Television is a one-shot. You can pick it up in stores in January or at the website for OHYESVERYNICE COMICS. Note that the actual cover doesn’t look like the thumbnail in this review. It’s just purple with the title in green letters across it. Regardless, look for it.
and i got one from the comics waiting room:
Portland-based Tanner is one of those fortunate souls to have received a Xeric grant, and the result is this first issue of TELEVISION, a collection of single and multiple-page strips of a humorous bent. The gags range from the rich and emotionally subtle “That One Song From the 1960s” to the absurd “James Brown Comics” (which place the soul singer into various pieces of the Christian bible’s timeline. The one thing they all have in common, though, is that they’re executed by a young artist who appears to have some real talent to play with.

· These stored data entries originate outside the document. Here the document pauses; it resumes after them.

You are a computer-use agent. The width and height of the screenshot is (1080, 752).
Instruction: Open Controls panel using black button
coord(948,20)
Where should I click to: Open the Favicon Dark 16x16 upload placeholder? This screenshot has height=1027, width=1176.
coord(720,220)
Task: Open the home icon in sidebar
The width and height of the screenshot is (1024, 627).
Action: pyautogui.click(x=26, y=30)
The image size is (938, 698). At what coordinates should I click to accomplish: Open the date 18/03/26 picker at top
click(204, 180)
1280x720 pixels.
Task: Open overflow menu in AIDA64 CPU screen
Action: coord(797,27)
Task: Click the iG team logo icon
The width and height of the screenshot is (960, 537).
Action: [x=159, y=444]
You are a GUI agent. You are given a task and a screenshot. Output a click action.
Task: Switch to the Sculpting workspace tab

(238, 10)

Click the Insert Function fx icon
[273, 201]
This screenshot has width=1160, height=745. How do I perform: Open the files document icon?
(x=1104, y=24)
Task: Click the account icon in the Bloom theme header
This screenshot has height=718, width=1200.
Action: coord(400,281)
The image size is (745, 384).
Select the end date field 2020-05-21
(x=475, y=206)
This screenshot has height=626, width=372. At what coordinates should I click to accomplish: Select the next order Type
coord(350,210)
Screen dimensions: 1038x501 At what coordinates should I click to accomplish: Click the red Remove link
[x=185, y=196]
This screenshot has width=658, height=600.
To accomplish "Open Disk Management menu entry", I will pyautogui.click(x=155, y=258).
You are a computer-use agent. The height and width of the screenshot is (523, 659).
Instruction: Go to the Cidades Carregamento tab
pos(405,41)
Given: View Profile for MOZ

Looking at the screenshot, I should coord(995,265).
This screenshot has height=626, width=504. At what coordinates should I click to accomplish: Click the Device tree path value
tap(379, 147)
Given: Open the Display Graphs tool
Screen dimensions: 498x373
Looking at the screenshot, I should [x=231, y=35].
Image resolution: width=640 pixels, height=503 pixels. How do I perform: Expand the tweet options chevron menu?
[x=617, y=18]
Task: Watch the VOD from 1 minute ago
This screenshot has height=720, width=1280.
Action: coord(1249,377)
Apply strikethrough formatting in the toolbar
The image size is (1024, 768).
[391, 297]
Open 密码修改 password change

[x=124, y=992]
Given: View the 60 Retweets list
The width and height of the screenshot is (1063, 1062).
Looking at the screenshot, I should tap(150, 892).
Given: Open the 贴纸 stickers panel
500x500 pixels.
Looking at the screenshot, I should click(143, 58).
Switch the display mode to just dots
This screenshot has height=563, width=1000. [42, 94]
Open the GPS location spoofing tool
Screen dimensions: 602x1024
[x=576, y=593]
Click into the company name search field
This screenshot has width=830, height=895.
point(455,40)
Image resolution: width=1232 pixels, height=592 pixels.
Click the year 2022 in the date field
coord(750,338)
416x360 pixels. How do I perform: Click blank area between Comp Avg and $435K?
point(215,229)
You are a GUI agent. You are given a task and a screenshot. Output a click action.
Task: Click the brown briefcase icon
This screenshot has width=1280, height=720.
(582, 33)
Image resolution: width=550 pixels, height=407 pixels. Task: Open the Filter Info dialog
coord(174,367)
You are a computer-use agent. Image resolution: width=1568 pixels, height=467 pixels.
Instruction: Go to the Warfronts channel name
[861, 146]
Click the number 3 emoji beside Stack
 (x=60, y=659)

This doesn’t come as much of a surprise, though. the author lists his “Thursday night drawing club” in the thank you section, and it includes other really talented folks like Farel Dalrymple and Alex Cahill (a Waiting Room favorite). What works about Alexander-Tanner’s stuff is that he never overplays the humor; he actively seems to try and underplay his stuff and avoid screaming for attention. Even the one story (“Spectacula Dracula”) that would seem to call for a broad ending sees the artist using a wide-angle shot in the final panel to lessen the impact of the lunacy of the whole bit. It shows an inspired grasp of storytelling.
TELEVISION appears in the current Previews and will ship from Diamond in January. It’s worth your three dollars American.
and then i got one from aintitcool.com!
TELEVISION is a slick and offbeat comedy anthology that shows a lot of promise. I especially liked the self-aware intro that warns readers to soak in the goodness of TELEVISION now so that they can complain when the series later becomes unfunny and jumps the shark. There’s something about the mere mention of that in the first issue that I find pretty damn funny. Delve deeper into this issue and you’ll find a few one pagers depicting James Brown as a religious figure on the same level as Christ, a bizarre meeting between a disguised man and a mysterious woman, the coolness that is Spectacula Dracula, and an entertaining interview with Kato Kaelin. Each entry in this issue was either insightful or completely kookified or both all at once. The book was done by Ryan Alexander-Tanner. He shows promise as both an artist whose style shows a lot of variation and promise as a writer of humorous and oft times surreal material. This is definitely an anthology worth following and even though the intro may be less than optimistic, I’ll bet subsequent issues will be just as fun.
one of my many professions is teaching kids at an elementary school how to draw comics. i really like it except that i always feel really tired afterwards. however, it is always rewarding to see their wonderful drawings!